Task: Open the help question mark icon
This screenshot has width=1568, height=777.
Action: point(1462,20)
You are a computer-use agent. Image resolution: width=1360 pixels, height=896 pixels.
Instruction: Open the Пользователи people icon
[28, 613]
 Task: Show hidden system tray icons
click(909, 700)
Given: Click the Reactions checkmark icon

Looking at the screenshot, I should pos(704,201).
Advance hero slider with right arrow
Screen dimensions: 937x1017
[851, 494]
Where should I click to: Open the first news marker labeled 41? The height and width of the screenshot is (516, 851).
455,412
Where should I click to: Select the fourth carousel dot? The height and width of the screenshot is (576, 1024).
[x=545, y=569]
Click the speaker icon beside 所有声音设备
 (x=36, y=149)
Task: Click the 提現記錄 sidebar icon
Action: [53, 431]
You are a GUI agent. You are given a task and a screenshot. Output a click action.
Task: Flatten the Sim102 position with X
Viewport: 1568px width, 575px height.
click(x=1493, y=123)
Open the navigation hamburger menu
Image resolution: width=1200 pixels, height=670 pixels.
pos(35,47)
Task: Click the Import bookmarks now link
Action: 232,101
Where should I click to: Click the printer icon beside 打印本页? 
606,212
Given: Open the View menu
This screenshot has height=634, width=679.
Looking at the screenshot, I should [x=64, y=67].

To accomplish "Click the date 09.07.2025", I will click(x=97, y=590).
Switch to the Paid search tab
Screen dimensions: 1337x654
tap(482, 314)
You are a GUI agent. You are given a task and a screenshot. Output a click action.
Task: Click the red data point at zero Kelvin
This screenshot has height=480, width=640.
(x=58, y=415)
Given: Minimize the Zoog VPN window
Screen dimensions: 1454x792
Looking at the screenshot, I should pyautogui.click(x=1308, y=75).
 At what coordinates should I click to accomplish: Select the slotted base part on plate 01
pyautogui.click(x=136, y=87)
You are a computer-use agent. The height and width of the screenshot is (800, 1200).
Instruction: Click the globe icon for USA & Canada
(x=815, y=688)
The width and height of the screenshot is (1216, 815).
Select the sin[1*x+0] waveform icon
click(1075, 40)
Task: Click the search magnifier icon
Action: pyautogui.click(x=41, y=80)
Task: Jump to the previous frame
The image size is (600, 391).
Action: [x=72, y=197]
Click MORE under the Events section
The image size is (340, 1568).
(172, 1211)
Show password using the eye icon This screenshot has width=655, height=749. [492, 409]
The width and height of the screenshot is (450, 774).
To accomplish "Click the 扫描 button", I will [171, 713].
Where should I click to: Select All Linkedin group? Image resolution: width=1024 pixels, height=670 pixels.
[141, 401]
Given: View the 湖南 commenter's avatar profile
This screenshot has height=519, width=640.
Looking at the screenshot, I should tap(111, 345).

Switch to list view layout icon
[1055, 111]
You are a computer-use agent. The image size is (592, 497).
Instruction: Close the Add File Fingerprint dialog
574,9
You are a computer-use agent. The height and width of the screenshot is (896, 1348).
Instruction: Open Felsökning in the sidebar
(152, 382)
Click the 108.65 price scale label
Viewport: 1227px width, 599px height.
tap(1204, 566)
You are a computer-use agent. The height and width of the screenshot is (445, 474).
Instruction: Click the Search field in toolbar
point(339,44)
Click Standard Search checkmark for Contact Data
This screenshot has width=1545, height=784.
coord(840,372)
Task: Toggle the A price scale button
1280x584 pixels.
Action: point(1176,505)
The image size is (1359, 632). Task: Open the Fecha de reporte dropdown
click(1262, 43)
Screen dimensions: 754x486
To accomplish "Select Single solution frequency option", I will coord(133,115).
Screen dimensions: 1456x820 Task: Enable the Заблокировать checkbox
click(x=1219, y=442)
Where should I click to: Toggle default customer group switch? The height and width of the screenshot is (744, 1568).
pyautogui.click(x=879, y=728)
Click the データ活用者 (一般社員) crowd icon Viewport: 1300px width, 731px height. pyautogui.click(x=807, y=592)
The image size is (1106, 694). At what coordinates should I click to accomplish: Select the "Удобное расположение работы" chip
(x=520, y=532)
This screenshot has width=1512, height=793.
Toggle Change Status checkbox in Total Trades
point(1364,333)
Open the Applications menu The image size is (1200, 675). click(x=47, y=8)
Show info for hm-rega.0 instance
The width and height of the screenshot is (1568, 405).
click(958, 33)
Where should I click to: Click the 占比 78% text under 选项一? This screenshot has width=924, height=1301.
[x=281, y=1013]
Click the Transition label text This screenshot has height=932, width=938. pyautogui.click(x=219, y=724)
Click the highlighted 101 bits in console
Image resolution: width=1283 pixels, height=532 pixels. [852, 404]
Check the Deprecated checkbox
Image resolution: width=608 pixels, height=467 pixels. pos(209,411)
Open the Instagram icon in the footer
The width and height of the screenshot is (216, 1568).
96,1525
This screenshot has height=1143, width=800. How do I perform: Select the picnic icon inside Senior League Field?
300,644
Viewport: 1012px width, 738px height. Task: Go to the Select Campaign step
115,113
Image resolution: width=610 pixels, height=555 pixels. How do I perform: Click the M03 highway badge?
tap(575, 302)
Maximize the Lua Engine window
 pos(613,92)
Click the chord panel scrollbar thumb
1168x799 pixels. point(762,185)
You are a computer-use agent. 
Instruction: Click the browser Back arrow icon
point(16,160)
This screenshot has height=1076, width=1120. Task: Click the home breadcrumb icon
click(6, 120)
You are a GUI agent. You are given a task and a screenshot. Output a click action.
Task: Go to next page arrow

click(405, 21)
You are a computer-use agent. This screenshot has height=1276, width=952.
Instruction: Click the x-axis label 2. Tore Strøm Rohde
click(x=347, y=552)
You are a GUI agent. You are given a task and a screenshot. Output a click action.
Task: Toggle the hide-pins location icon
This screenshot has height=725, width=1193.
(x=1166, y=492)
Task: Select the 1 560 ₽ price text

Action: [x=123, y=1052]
####
### TASK TO CARRY OUT
Your task is to copy all of the entries exactly.

### COMPLETED EXERCISE
Task: Open the help question mark icon
This screenshot has width=1568, height=777.
Action: point(1462,20)
You are a computer-use agent. Image resolution: width=1360 pixels, height=896 pixels.
Instruction: Open the Пользователи people icon
[28, 613]
 Task: Show hidden system tray icons
click(909, 700)
Given: Click the Reactions checkmark icon

Looking at the screenshot, I should pos(704,201).
Advance hero slider with right arrow
Screen dimensions: 937x1017
[851, 494]
Where should I click to: Open the first news marker labeled 41? The height and width of the screenshot is (516, 851).
455,412
Where should I click to: Select the fourth carousel dot? The height and width of the screenshot is (576, 1024).
[x=545, y=569]
Click the speaker icon beside 所有声音设备
 (x=36, y=149)
Task: Click the 提現記錄 sidebar icon
Action: [53, 431]
You are a GUI agent. You are given a task and a screenshot. Output a click action.
Task: Flatten the Sim102 position with X
Viewport: 1568px width, 575px height.
click(x=1493, y=123)
Open the navigation hamburger menu
Image resolution: width=1200 pixels, height=670 pixels.
pos(35,47)
Task: Click the Import bookmarks now link
Action: 232,101
Where should I click to: Click the printer icon beside 打印本页? 
606,212
Given: Open the View menu
This screenshot has height=634, width=679.
Looking at the screenshot, I should [x=64, y=67].

To accomplish "Click the date 09.07.2025", I will click(x=97, y=590).
Switch to the Paid search tab
Screen dimensions: 1337x654
tap(482, 314)
You are a GUI agent. You are given a task and a screenshot. Output a click action.
Task: Click the red data point at zero Kelvin
This screenshot has height=480, width=640.
(x=58, y=415)
Given: Minimize the Zoog VPN window
Screen dimensions: 1454x792
Looking at the screenshot, I should pyautogui.click(x=1308, y=75).
 At what coordinates should I click to accomplish: Select the slotted base part on plate 01
pyautogui.click(x=136, y=87)
You are a computer-use agent. The height and width of the screenshot is (800, 1200).
Instruction: Click the globe icon for USA & Canada
(x=815, y=688)
The width and height of the screenshot is (1216, 815).
Select the sin[1*x+0] waveform icon
click(1075, 40)
Task: Click the search magnifier icon
Action: pyautogui.click(x=41, y=80)
Task: Jump to the previous frame
The image size is (600, 391).
Action: [x=72, y=197]
Click MORE under the Events section
The image size is (340, 1568).
(172, 1211)
Show password using the eye icon This screenshot has width=655, height=749. [492, 409]
The width and height of the screenshot is (450, 774).
To accomplish "Click the 扫描 button", I will [171, 713].
Where should I click to: Select All Linkedin group? Image resolution: width=1024 pixels, height=670 pixels.
[141, 401]
Given: View the 湖南 commenter's avatar profile
This screenshot has height=519, width=640.
Looking at the screenshot, I should tap(111, 345).

Switch to list view layout icon
[1055, 111]
You are a computer-use agent. The image size is (592, 497).
Instruction: Close the Add File Fingerprint dialog
574,9
You are a computer-use agent. The height and width of the screenshot is (896, 1348).
Instruction: Open Felsökning in the sidebar
(152, 382)
Click the 108.65 price scale label
Viewport: 1227px width, 599px height.
tap(1204, 566)
You are a computer-use agent. The height and width of the screenshot is (445, 474).
Instruction: Click the Search field in toolbar
point(339,44)
Click Standard Search checkmark for Contact Data
This screenshot has width=1545, height=784.
coord(840,372)
Task: Toggle the A price scale button
1280x584 pixels.
Action: point(1176,505)
The image size is (1359, 632). Task: Open the Fecha de reporte dropdown
click(1262, 43)
Screen dimensions: 754x486
To accomplish "Select Single solution frequency option", I will coord(133,115).
Screen dimensions: 1456x820 Task: Enable the Заблокировать checkbox
click(x=1219, y=442)
Where should I click to: Toggle default customer group switch? The height and width of the screenshot is (744, 1568).
pyautogui.click(x=879, y=728)
Click the データ活用者 (一般社員) crowd icon Viewport: 1300px width, 731px height. pyautogui.click(x=807, y=592)
The image size is (1106, 694). At what coordinates should I click to accomplish: Select the "Удобное расположение работы" chip
(x=520, y=532)
This screenshot has width=1512, height=793.
Toggle Change Status checkbox in Total Trades
point(1364,333)
Open the Applications menu The image size is (1200, 675). click(x=47, y=8)
Show info for hm-rega.0 instance
The width and height of the screenshot is (1568, 405).
click(958, 33)
Where should I click to: Click the 占比 78% text under 选项一? This screenshot has width=924, height=1301.
[x=281, y=1013]
Click the Transition label text This screenshot has height=932, width=938. pyautogui.click(x=219, y=724)
Click the highlighted 101 bits in console
Image resolution: width=1283 pixels, height=532 pixels. [852, 404]
Check the Deprecated checkbox
Image resolution: width=608 pixels, height=467 pixels. pos(209,411)
Open the Instagram icon in the footer
The width and height of the screenshot is (216, 1568).
96,1525
This screenshot has height=1143, width=800. How do I perform: Select the picnic icon inside Senior League Field?
300,644
Viewport: 1012px width, 738px height. Task: Go to the Select Campaign step
115,113
Image resolution: width=610 pixels, height=555 pixels. How do I perform: Click the M03 highway badge?
tap(575, 302)
Maximize the Lua Engine window
 pos(613,92)
Click the chord panel scrollbar thumb
1168x799 pixels. point(762,185)
You are a computer-use agent. 
Instruction: Click the browser Back arrow icon
point(16,160)
This screenshot has height=1076, width=1120. Task: Click the home breadcrumb icon
click(6, 120)
You are a GUI agent. You are given a task and a screenshot. Output a click action.
Task: Go to next page arrow

click(405, 21)
You are a computer-use agent. This screenshot has height=1276, width=952.
Instruction: Click the x-axis label 2. Tore Strøm Rohde
click(x=347, y=552)
You are a GUI agent. You are given a task and a screenshot. Output a click action.
Task: Toggle the hide-pins location icon
This screenshot has height=725, width=1193.
(x=1166, y=492)
Task: Select the 1 560 ₽ price text

Action: [x=123, y=1052]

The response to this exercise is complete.